**INPUT:**
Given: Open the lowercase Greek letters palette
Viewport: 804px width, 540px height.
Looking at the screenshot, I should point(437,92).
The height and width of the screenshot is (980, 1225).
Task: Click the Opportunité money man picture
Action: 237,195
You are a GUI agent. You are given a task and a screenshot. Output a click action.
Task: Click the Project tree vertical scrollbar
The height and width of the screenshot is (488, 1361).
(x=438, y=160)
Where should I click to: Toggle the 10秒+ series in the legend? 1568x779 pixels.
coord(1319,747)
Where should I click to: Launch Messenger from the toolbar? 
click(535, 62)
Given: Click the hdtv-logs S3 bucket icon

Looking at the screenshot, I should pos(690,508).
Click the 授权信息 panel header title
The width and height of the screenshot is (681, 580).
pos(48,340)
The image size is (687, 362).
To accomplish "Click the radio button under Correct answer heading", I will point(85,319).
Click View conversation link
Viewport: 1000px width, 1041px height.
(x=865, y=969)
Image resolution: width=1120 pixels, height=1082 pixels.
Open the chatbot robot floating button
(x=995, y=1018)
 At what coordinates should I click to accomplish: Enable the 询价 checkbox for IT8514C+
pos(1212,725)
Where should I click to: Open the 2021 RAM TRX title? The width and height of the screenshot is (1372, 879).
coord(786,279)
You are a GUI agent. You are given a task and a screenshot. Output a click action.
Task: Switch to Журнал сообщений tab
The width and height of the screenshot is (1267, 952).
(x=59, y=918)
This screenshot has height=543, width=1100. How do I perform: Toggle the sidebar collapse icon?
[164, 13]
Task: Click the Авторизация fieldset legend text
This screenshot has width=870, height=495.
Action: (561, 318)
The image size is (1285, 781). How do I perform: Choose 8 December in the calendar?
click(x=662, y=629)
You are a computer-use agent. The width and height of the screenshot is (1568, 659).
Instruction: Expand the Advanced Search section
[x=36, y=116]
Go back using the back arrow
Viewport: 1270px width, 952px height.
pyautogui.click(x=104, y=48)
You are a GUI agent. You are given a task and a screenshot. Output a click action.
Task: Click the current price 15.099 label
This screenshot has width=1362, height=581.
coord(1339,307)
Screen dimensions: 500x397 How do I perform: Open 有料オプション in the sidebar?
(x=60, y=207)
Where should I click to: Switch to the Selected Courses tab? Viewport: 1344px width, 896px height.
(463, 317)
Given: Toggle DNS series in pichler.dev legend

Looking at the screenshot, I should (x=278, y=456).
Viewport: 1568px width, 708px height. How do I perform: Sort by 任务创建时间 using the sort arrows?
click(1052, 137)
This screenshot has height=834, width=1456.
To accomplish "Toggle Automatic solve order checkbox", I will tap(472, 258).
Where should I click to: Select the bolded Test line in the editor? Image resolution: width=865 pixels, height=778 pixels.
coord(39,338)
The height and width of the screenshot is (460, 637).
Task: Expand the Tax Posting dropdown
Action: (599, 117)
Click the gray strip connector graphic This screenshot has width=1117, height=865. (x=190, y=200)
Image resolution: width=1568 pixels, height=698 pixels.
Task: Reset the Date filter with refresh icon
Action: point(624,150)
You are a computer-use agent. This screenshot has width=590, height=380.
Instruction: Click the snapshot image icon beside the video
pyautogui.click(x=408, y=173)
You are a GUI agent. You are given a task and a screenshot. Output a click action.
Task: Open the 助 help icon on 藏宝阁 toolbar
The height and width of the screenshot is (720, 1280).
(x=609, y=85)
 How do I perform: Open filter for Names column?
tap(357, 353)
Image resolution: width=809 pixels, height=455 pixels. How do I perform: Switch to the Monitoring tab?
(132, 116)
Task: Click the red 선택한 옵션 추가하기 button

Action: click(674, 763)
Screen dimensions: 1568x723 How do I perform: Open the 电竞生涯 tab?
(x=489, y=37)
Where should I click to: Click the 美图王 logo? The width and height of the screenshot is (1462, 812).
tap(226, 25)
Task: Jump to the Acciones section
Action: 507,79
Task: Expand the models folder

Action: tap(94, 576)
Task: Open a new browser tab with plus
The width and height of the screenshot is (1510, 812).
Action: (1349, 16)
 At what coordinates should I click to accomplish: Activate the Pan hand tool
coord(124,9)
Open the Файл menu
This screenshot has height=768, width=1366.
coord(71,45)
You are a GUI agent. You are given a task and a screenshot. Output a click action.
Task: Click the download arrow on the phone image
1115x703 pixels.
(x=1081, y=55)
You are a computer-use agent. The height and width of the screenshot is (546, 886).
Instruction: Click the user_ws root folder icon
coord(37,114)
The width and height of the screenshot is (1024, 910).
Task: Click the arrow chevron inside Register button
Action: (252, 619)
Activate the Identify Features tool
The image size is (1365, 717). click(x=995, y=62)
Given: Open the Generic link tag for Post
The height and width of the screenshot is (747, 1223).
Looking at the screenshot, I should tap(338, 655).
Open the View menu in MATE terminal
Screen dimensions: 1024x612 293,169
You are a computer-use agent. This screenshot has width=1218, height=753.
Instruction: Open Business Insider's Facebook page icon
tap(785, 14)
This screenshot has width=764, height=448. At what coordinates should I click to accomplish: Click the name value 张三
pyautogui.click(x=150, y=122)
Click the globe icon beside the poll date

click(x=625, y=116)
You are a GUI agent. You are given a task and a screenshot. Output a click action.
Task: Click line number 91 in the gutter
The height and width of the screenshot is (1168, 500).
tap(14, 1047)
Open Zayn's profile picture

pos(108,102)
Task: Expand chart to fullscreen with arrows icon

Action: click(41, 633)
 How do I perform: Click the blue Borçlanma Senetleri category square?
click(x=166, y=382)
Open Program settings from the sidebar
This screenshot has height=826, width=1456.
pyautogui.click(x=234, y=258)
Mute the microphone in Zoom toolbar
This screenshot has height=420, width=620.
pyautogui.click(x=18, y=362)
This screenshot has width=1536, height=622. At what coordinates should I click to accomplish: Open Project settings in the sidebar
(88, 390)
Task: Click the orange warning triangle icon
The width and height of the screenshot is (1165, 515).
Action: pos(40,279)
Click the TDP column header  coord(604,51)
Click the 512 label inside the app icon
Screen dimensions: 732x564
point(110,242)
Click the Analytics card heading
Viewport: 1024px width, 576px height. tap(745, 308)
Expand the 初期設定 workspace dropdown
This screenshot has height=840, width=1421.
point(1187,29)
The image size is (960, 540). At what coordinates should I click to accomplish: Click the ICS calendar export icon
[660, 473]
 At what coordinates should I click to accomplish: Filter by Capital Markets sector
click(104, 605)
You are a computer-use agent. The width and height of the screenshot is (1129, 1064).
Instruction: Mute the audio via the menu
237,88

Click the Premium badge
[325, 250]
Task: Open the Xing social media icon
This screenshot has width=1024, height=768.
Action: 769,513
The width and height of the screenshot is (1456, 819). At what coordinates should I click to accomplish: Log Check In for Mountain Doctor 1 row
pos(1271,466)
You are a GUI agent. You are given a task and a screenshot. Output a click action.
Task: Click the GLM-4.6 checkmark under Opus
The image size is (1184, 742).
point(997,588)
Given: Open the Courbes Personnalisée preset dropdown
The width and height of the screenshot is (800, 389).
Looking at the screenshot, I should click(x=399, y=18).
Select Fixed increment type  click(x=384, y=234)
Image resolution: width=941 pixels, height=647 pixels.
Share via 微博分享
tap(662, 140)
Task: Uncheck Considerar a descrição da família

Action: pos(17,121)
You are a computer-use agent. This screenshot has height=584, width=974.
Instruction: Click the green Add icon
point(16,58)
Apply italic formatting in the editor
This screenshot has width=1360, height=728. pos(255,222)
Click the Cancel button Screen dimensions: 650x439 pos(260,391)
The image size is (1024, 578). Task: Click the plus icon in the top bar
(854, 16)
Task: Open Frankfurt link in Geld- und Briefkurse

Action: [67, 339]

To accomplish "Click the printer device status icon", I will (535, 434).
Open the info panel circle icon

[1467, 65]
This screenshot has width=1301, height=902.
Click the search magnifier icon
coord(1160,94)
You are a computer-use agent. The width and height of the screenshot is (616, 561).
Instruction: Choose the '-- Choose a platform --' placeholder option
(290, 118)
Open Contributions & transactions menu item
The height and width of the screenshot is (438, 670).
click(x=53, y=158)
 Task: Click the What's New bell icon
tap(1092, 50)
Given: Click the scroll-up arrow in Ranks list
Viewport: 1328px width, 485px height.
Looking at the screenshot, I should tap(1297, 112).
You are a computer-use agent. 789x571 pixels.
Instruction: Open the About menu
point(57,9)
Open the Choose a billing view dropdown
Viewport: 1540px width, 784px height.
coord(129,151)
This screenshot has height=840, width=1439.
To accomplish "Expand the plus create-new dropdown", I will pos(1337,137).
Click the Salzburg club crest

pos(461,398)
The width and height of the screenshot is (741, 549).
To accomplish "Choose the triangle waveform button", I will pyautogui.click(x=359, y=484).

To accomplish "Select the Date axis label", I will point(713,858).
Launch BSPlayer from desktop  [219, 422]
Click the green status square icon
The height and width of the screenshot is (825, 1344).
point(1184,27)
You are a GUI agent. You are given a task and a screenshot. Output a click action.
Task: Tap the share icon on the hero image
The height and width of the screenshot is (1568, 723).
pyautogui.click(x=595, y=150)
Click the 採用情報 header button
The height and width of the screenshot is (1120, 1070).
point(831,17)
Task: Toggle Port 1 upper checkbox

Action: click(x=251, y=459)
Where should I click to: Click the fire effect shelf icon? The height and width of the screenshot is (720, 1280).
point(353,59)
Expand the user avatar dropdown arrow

**WORK INSTRUCTIONS:**
In the records above, take the stretch from the line containing "Click the gray" through the line containing "coord(124,9)" and put it into a numbered list, one line per item, with blank lines left out.

**EXERCISE ANSWER:**
1. Click the gray strip connector graphic This screenshot has width=1117, height=865. (x=190, y=200)
2. Image resolution: width=1568 pixels, height=698 pixels.
3. Task: Reset the Date filter with refresh icon
4. Action: point(624,150)
5. You are a computer-use agent. This screenshot has width=590, height=380.
6. Instruction: Click the snapshot image icon beside the video
7. pyautogui.click(x=408, y=173)
8. You are a GUI agent. You are given a task and a screenshot. Output a click action.
9. Task: Open the 助 help icon on 藏宝阁 toolbar
10. The height and width of the screenshot is (720, 1280).
11. (x=609, y=85)
12.  How do I perform: Open filter for Names column?
13. tap(357, 353)
14. Image resolution: width=809 pixels, height=455 pixels. How do I perform: Switch to the Monitoring tab?
15. (132, 116)
16. Task: Click the red 선택한 옵션 추가하기 button
17. Action: click(674, 763)
18. Screen dimensions: 1568x723 How do I perform: Open the 电竞生涯 tab?
19. (x=489, y=37)
20. Where should I click to: Click the 美图王 logo? The width and height of the screenshot is (1462, 812).
21. tap(226, 25)
22. Task: Jump to the Acciones section
23. Action: 507,79
24. Task: Expand the models folder
25. Action: tap(94, 576)
26. Task: Open a new browser tab with plus
27. The width and height of the screenshot is (1510, 812).
28. Action: (1349, 16)
29.  At what coordinates should I click to accomplish: Activate the Pan hand tool
30. coord(124,9)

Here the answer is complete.